Figure 4 shows the EC50 values obtained from experiments performed in duplicate on CLL cells from four patients, representative of the eight patients whose freshly isolated malignant cells underwent screening with each compound. The data concerning the adherent cell lines, i.e., SK-N-BE, HepG2, Huh7.5, MDA-MB-231, were obtained from experiments performed in quadruplicate and are shown in the same figure. The complete dataset for EC50 calculations is provided in Appendix S3 and the mean values ± SD are detailed in Appendix S4.
Based on comprehensive data analysis and compound stability assessment, GR390 (Compound 24, Appendixes S3 and S4) emerged as one of the most promising candidates for further investigation, comparable to CC11 (Compound 2, Appendixes S3 and S4), which had already shown to elicit CLL apoptosis via SET/PP2A disruption and subsequent PP2A phosphatase reactivation in a previous study [48].
Therefore, we set out to assess whether GR390 was also capable of restoring the activity of the protein phosphatase 2A (PP2A) by removing its endogenous inhibitor SET in CLL cells. To do so, CLL cells were incubated in the presence of increasing concentrations of GR390 or CC11 for 16 h and PP2A was immunoprecipitated with an antibody directed against its catalytic subunit. Western blot analysis was thereafter performed with anti-SET and anti-PP2A antibodies. As shown in Figure 5, GR390 was more effective at displacing the PP2A inhibitor SET than CC11 in this type of cancer (top panels), and subsequently at activating PP2A activity (bottom panel), which is consistent with the more effective apoptotic effect shown when compared to CC11. Interestingly, molecular docking ranked CC11 and GR390 as the highest-affinity ligands for the macromolecular target (Figure 3 and Appendix S2).
In drug development, understanding the factors governing a compound’s concentration and distribution within biological systems is critical. These dynamics are characterized by four fundamental pharmacokinetic parameters: absorption, distribution, metabolism, and excretion (ADME), which collectively determine a drug’s bioavailability and therapeutic efficacy [57].
The in silico ADME evaluation of the lead compound GR390 revealed favorable pharmacokinetic properties.
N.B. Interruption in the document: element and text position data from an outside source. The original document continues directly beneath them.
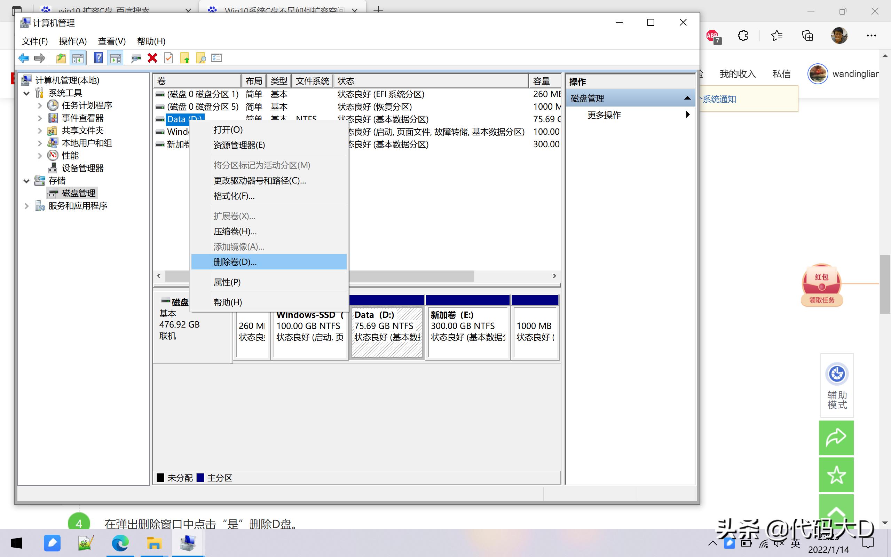Select the 设备管理器 device manager icon

53,168
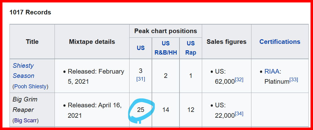This screenshot has width=313, height=130.
Task: Click the Sales figures column header
Action: tap(226, 42)
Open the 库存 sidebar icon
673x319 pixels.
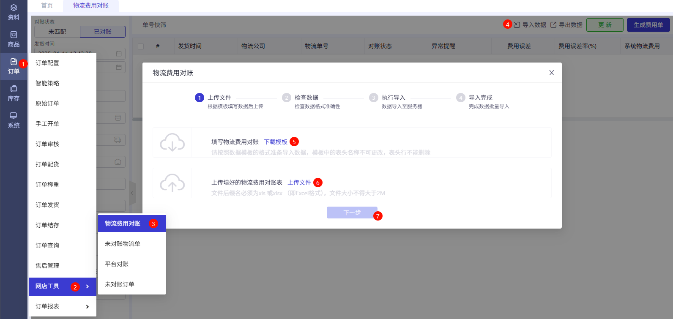click(14, 90)
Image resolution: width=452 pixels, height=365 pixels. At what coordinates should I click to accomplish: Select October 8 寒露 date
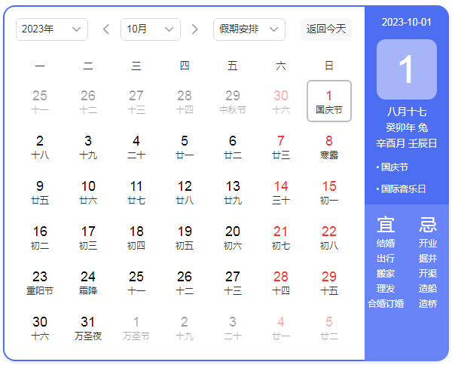[329, 147]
As shown in Appendix S6, the radar plot analysis suggests well predicted bioavailability. Indeed, according to this graph, the molecule has structural features that allow it to fall within the ideal chemical space in terms of lipophilicity, molecular size, polarity, solubility, and saturation. While most parameters fall within ideal ranges, the slightly elevated flexibility index likely attributed to rotational freedom in the aliphatic chain, which is formed by many single bonds. Following Lipinski’s “rule of 5”, the molecule can bear at most one violation to be considered a potential drug to be administered orally. The parameters taken into account by this empirical rule are the following: octanol-water partition coefficient LogP ≤ 5, molecular weight ≤ 500 g/mol, hydrogen bond donors ≤ 5, and hydrogen bond acceptors ≤ 10 [79]. The analysis of the compound GR390 does not report any violation of such parameters; in fact, the molecule presents a LogP of about 4, a molecular weight of 317.47 g/mol, a number of hydrogen bond donors that equal to 0, and a number of hydrogen bond acceptors that equal to 3. Based on the predicted parameters, the compound can undergo passive absorption through the gastrointestinal tract and the blood–brain barrier; it has good lipophilic properties and is moderately soluble in water. GR390 is not a substrate of the main cytochrome P450 isoenzymes (CYP; CYP1A2, CYP2C19, CYP2C9, CYP3A4), which are responsible for the metabolism of many drugs. Thus, this candidate can be defined as a drug-like compound.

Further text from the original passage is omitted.